<<<<
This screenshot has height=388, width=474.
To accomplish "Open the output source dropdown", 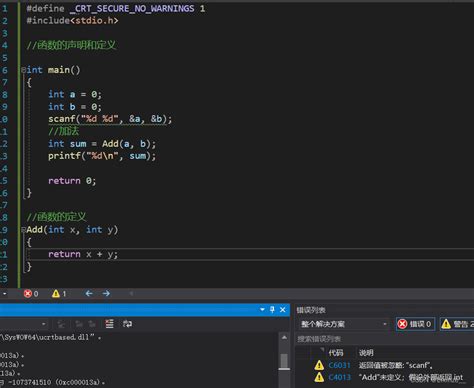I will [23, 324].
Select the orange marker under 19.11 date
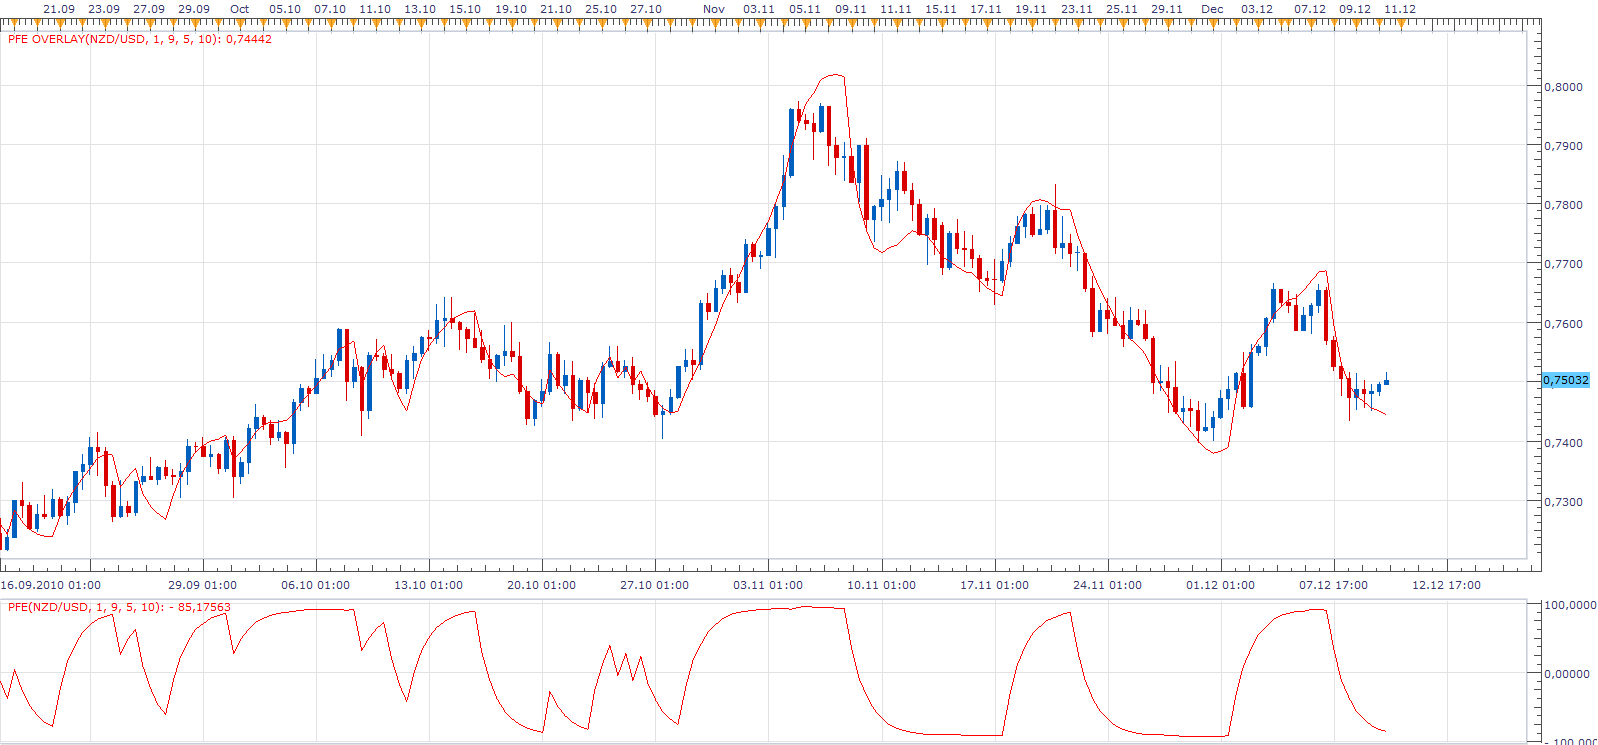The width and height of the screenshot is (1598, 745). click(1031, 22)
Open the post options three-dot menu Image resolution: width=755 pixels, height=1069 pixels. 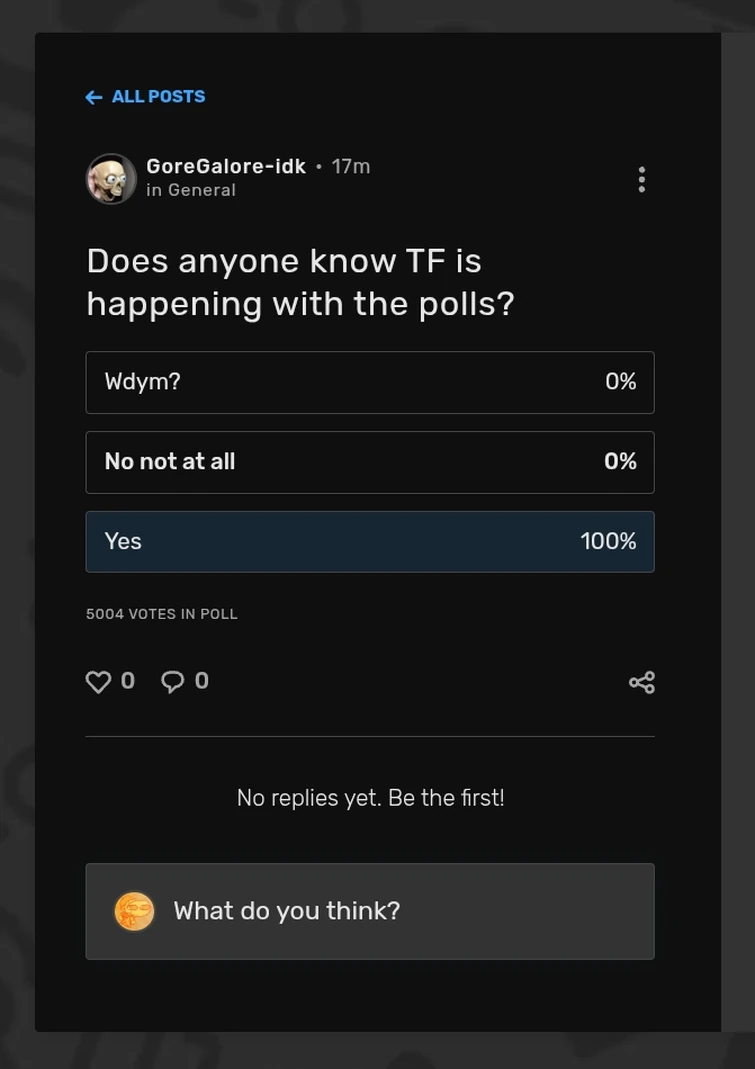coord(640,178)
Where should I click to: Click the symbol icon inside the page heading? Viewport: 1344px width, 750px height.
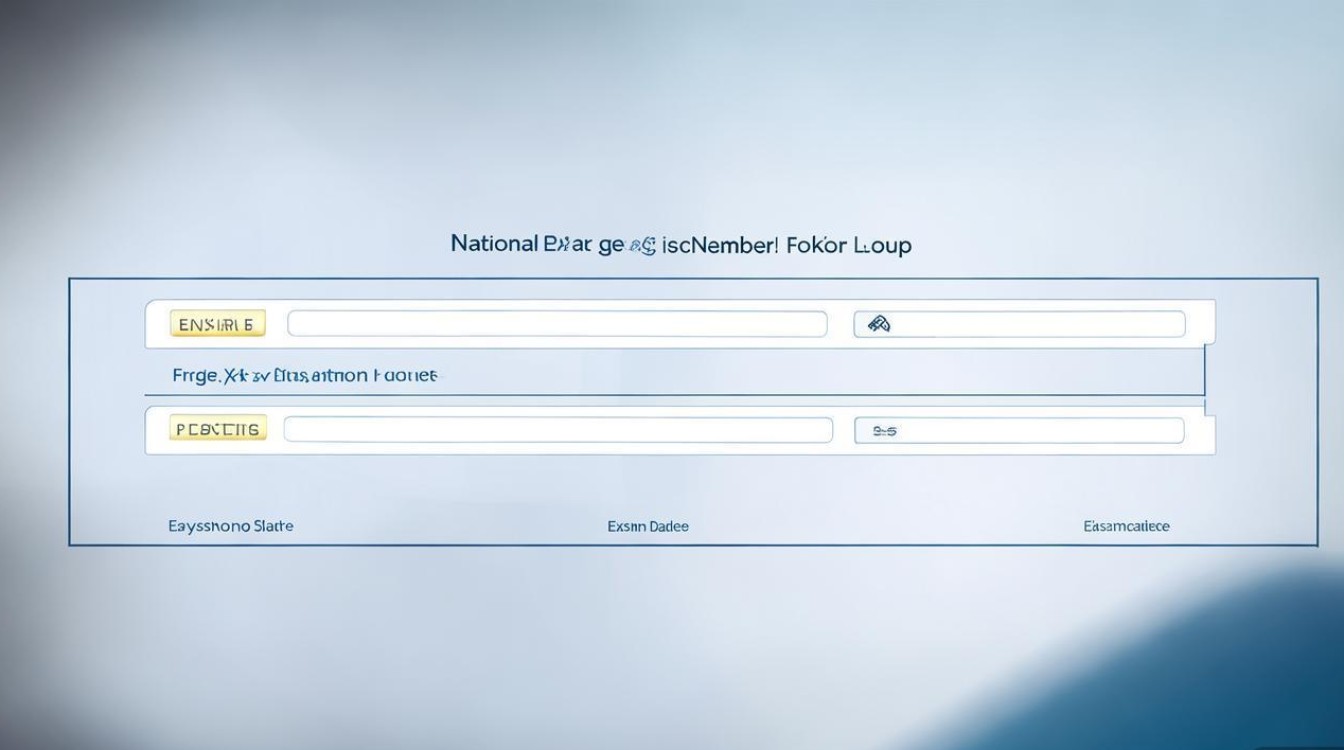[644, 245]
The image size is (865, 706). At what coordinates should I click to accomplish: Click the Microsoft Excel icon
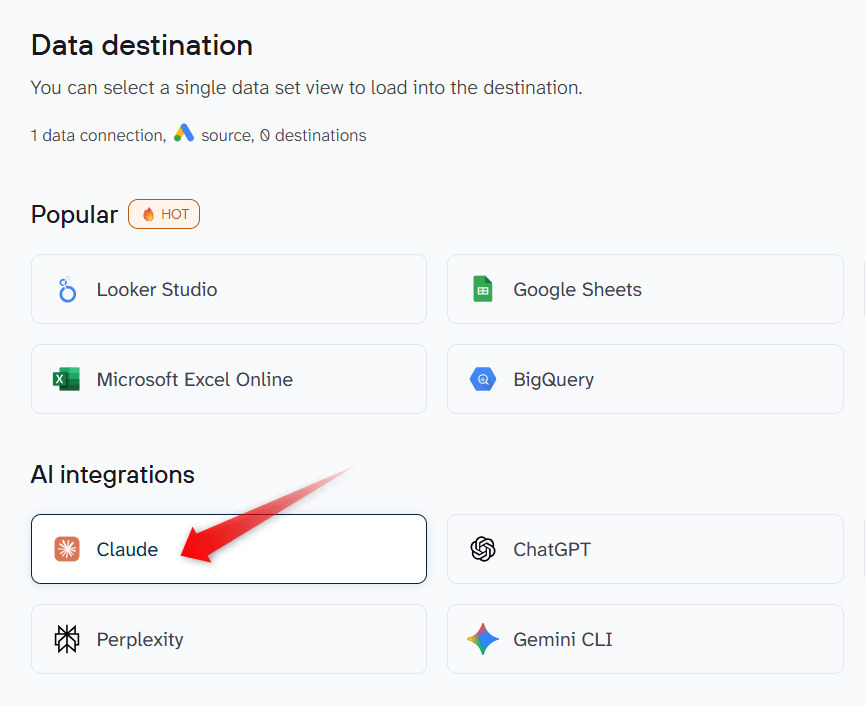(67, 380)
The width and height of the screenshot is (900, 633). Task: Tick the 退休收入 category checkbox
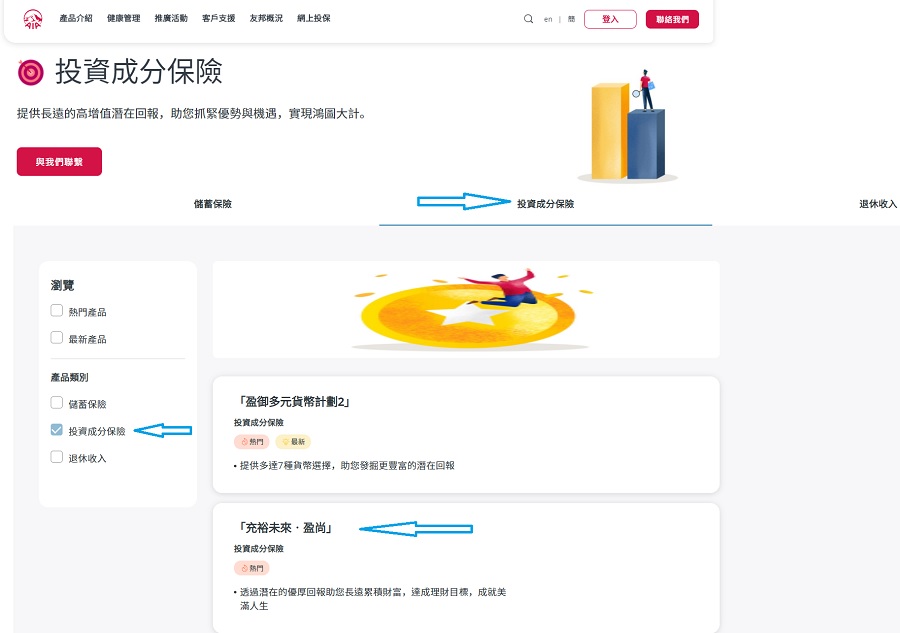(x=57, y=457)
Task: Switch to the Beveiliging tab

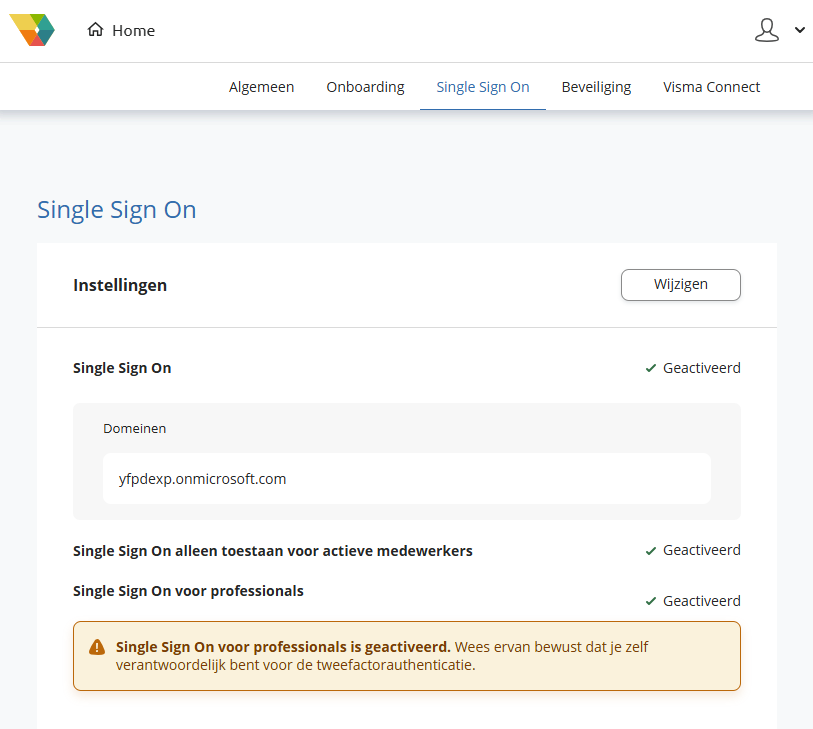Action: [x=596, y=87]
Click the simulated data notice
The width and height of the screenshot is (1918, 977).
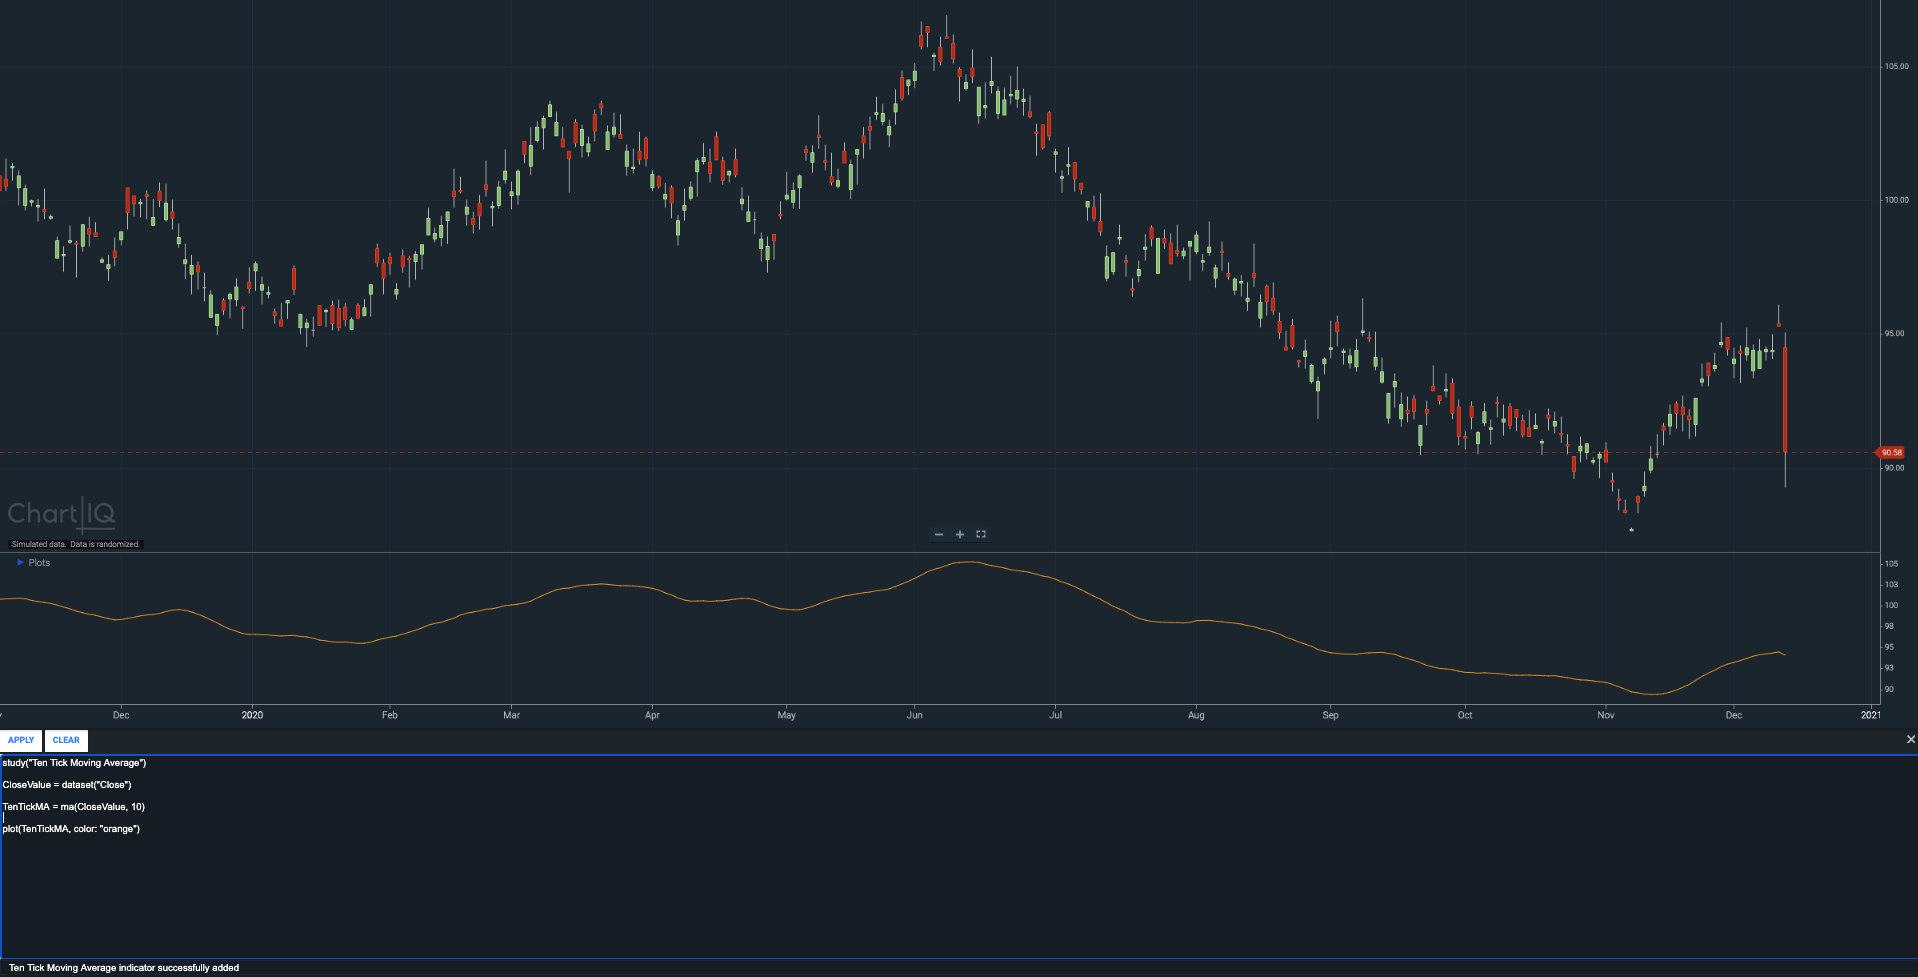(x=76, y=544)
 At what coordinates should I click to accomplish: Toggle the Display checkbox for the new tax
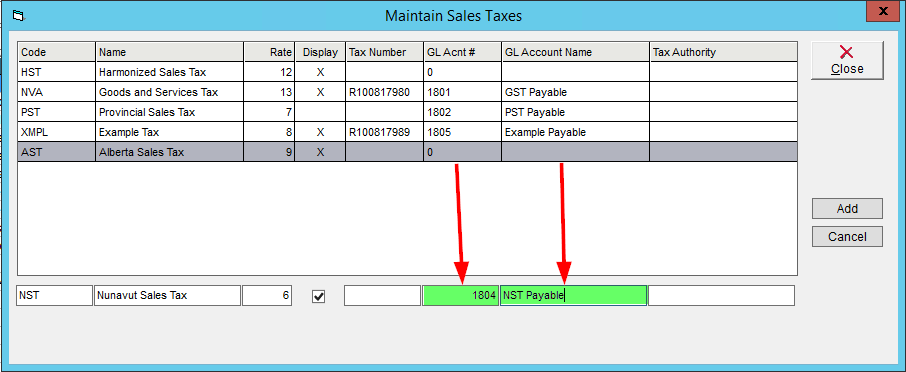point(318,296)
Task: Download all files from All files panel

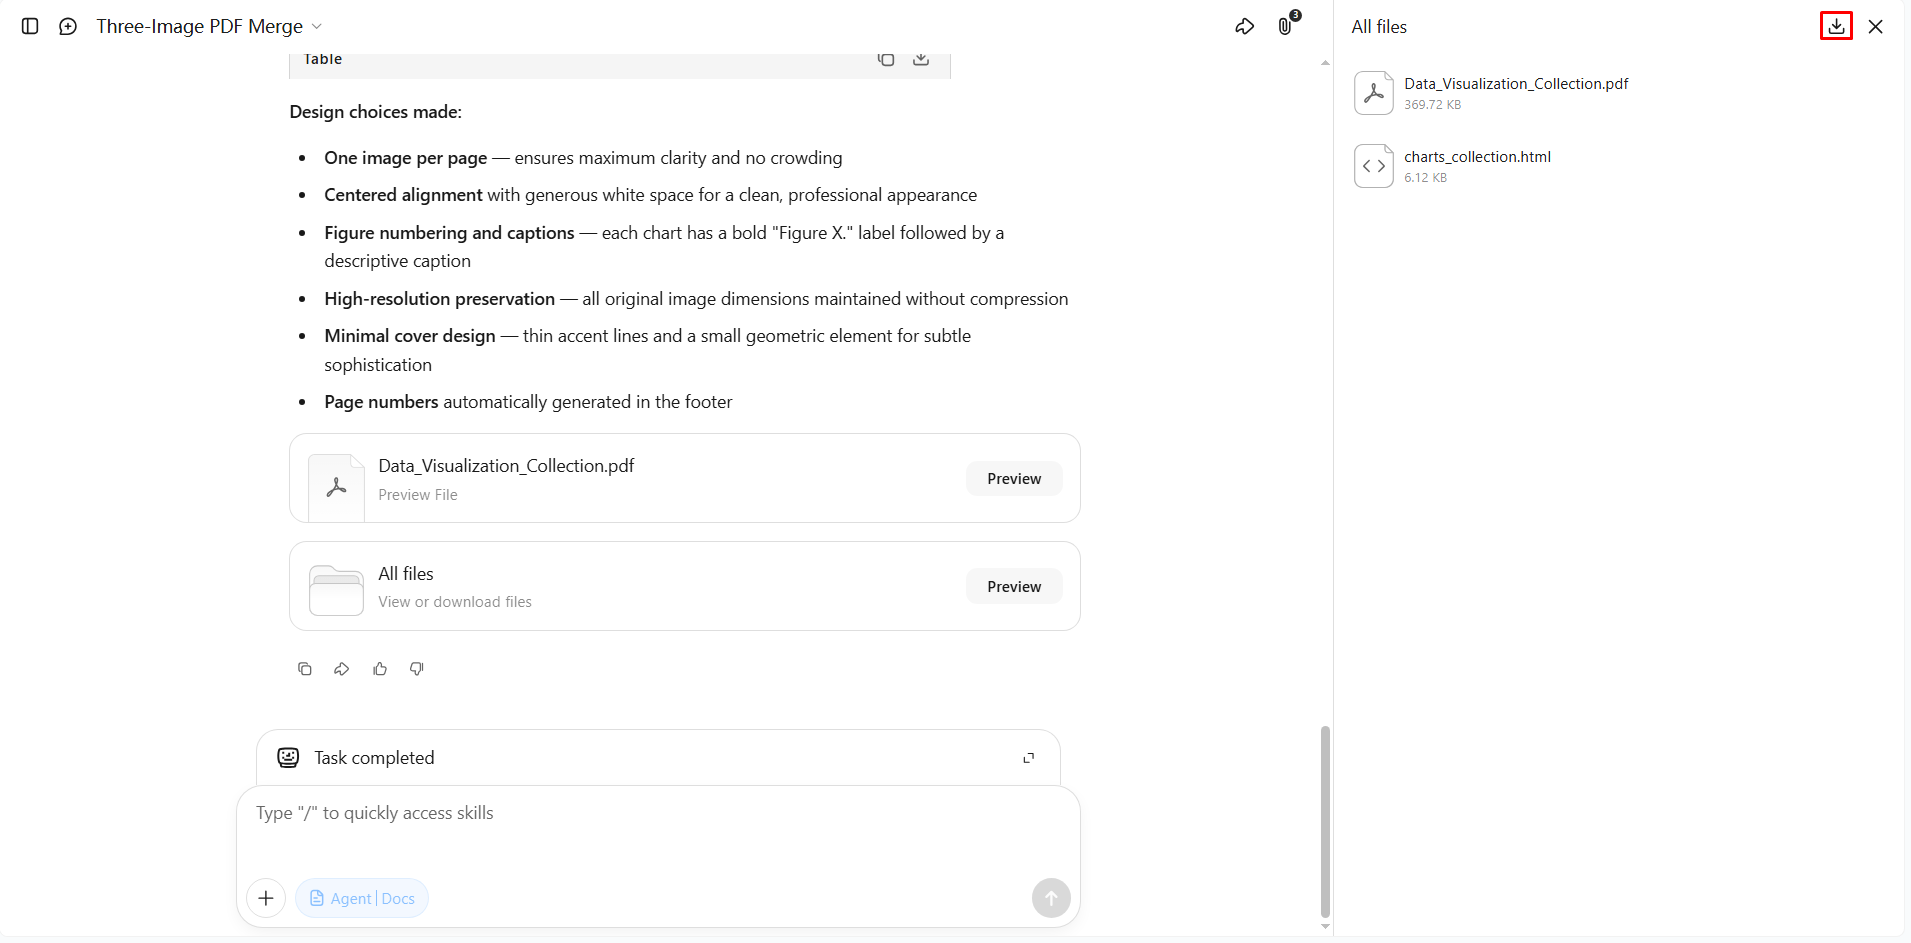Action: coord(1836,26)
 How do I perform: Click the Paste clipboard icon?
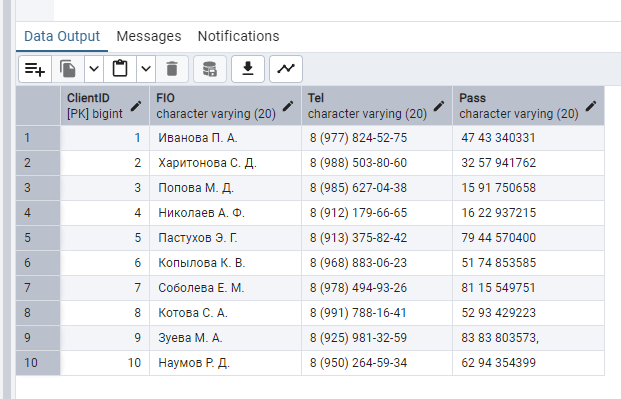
>>>>
◆ WHAT IS NEEDED ◆
Reproduce the listing starting at the line containing "The width and height of the screenshot is (900, 633)." and ending at the line containing "(x=76, y=544)", requests included, and multiply every coordinate in the answers by 1.65, rounding to whole numbers with halves rounded up. Give only these lines and leave the pictures out.

◆ WRITTEN SOLUTION ◆
The width and height of the screenshot is (900, 633). Task: Tick the 退休收入 category checkbox
(x=94, y=754)
Task: Switch to the Beveiliging tab

Action: [x=983, y=144]
Click the simulated data notice
The width and height of the screenshot is (1918, 977).
(x=125, y=898)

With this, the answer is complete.